LiDAR has become one of the primary sensors in robotics and autonomous system for high-accuracy situational awareness. In recent years, multi-modal LiDAR systems emerged, and among them, LiDAR-as-a-camera sensors provide not only 3D point clouds but also fixed-resolution 360{\deg}panoramic images by encoding either depth, reflectivity, or near-infrared light in the image pixels. This potentially brings computer vision capabilities on top of the potential of LiDAR itself. In this paper, we are specifically interested in utilizing LiDARs and LiDAR-generated images for tracking Unmanned Aerial Vehicles (UAVs) in real-time which can benefit applications including docking, remote identification, or counter-UAV systems, among others. This is, to the best of our knowledge, the first work that explores the possibility of fusing the images and point cloud generated by a single LiDAR sensor to track a UAV without a priori known initialized position. We trained a custom YOLOv5 model for detecting UAVs based on the panoramic images collected in an indoor experiment arena with a MOCAP system. By integrating with the point cloud, we are able to continuously provide the position of the UAV. Our experiment demonstrated the effectiveness of the proposed UAV tracking approach compared with methods based only on point clouds or images. Additionally, we evaluated the real-time performance of our approach on the Nvidia Jetson Nano, a popular mobile computing platform.

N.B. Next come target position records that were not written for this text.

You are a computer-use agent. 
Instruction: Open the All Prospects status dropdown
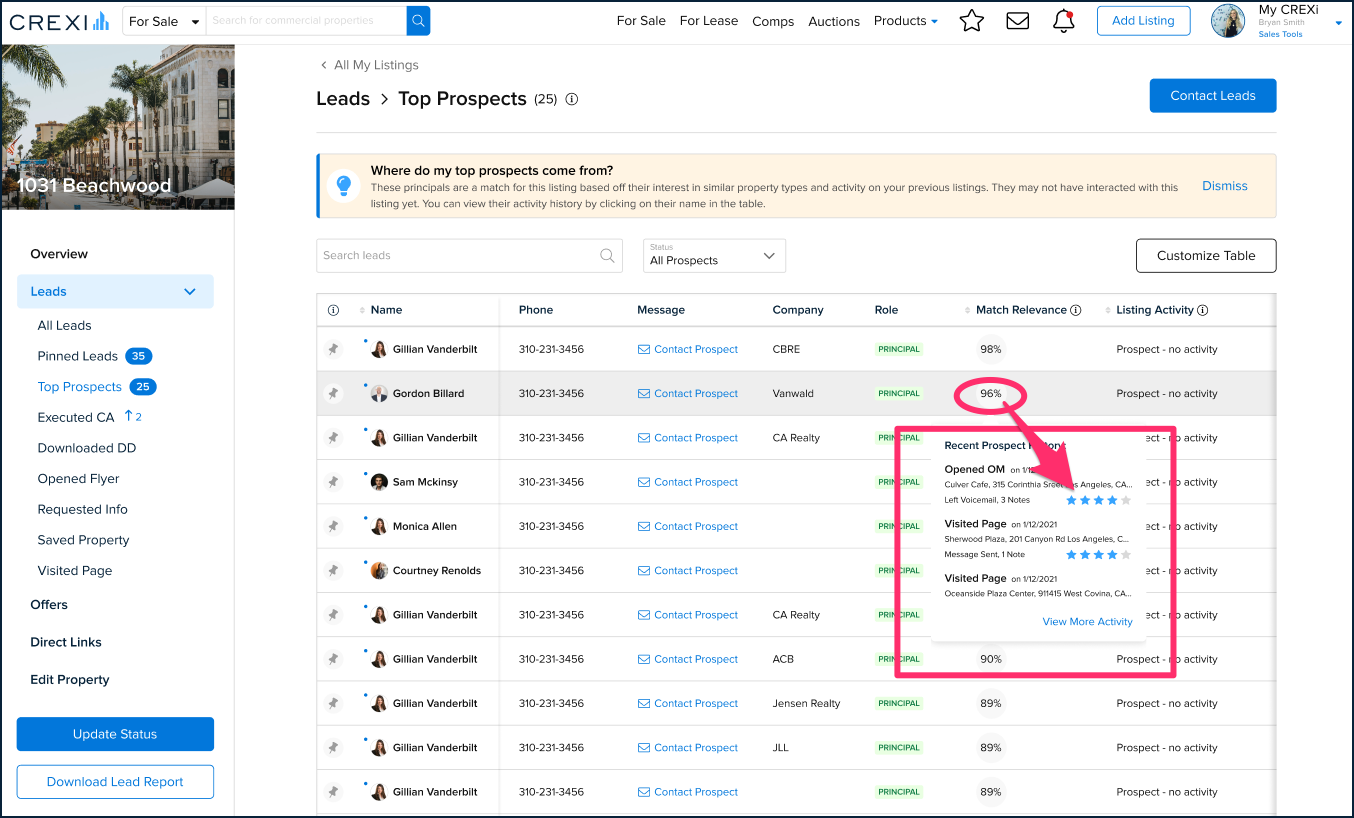click(713, 255)
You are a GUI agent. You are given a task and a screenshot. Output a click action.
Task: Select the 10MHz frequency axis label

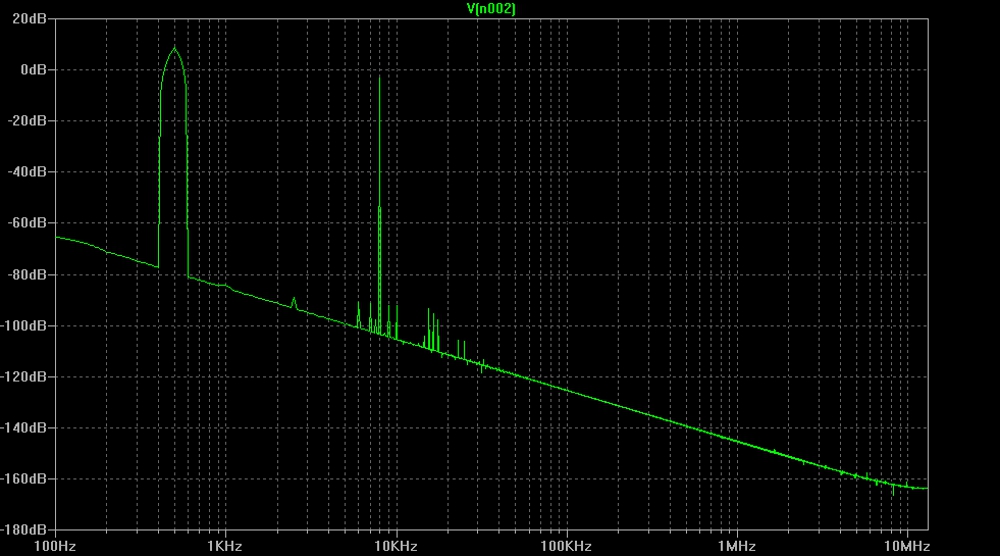[x=906, y=546]
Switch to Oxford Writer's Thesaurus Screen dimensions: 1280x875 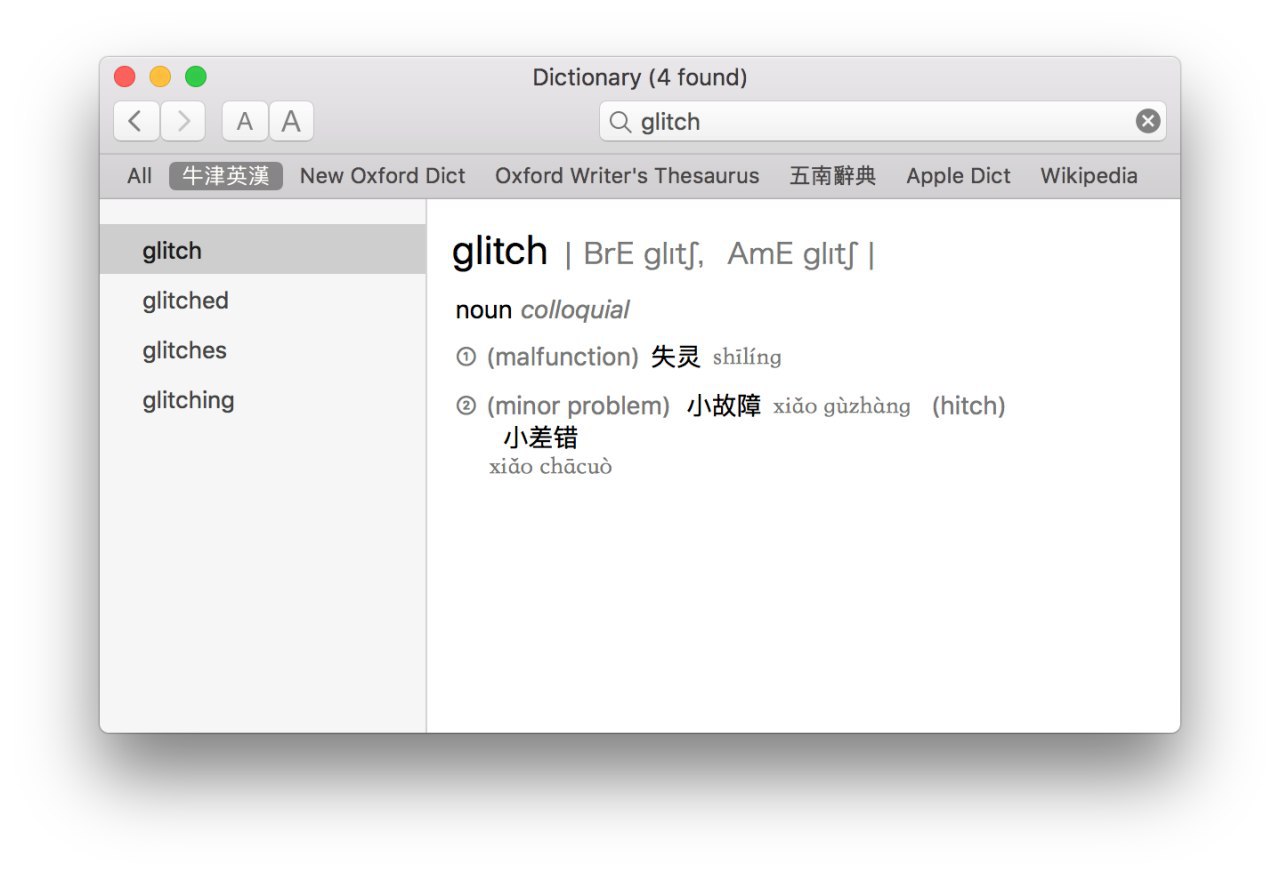pos(627,176)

翻译：激光雷达已成为机器人与自主系统中实现高精度态势感知的主要传感器之一。近年来，多模态激光雷达系统逐渐兴起，其中作为相机传感器的激光雷达不仅能够提供三维点云，还可通过将深度、反射率或近红外光编码至图像像素，生成固定分辨率的360度全景图像。这有望在激光雷达自身潜能之上叠加计算机视觉能力。本文专注于利用激光雷达及其生成的图像实时追踪无人飞行器（UAV），该技术可应用于自动对接、远程识别或反无人机系统等场景。据我们所知，这是首次探索融合单颗激光雷达生成的图像与点云数据、无需先验初始位置即可追踪无人机的研究工作。我们基于室内实验场地（搭载动作捕捉系统）采集的全景图像训练了定制化YOLOv5模型用于无人机检测。通过与点云数据集成，我们能够持续提供无人机的位置信息。实验证明，相比仅基于点云或仅基于图像的方法，本文提出的无人机追踪方法具有更优效果。此外，我们还在主流移动计算平台Nvidia Jetson Nano上评估了该方法的实时性能。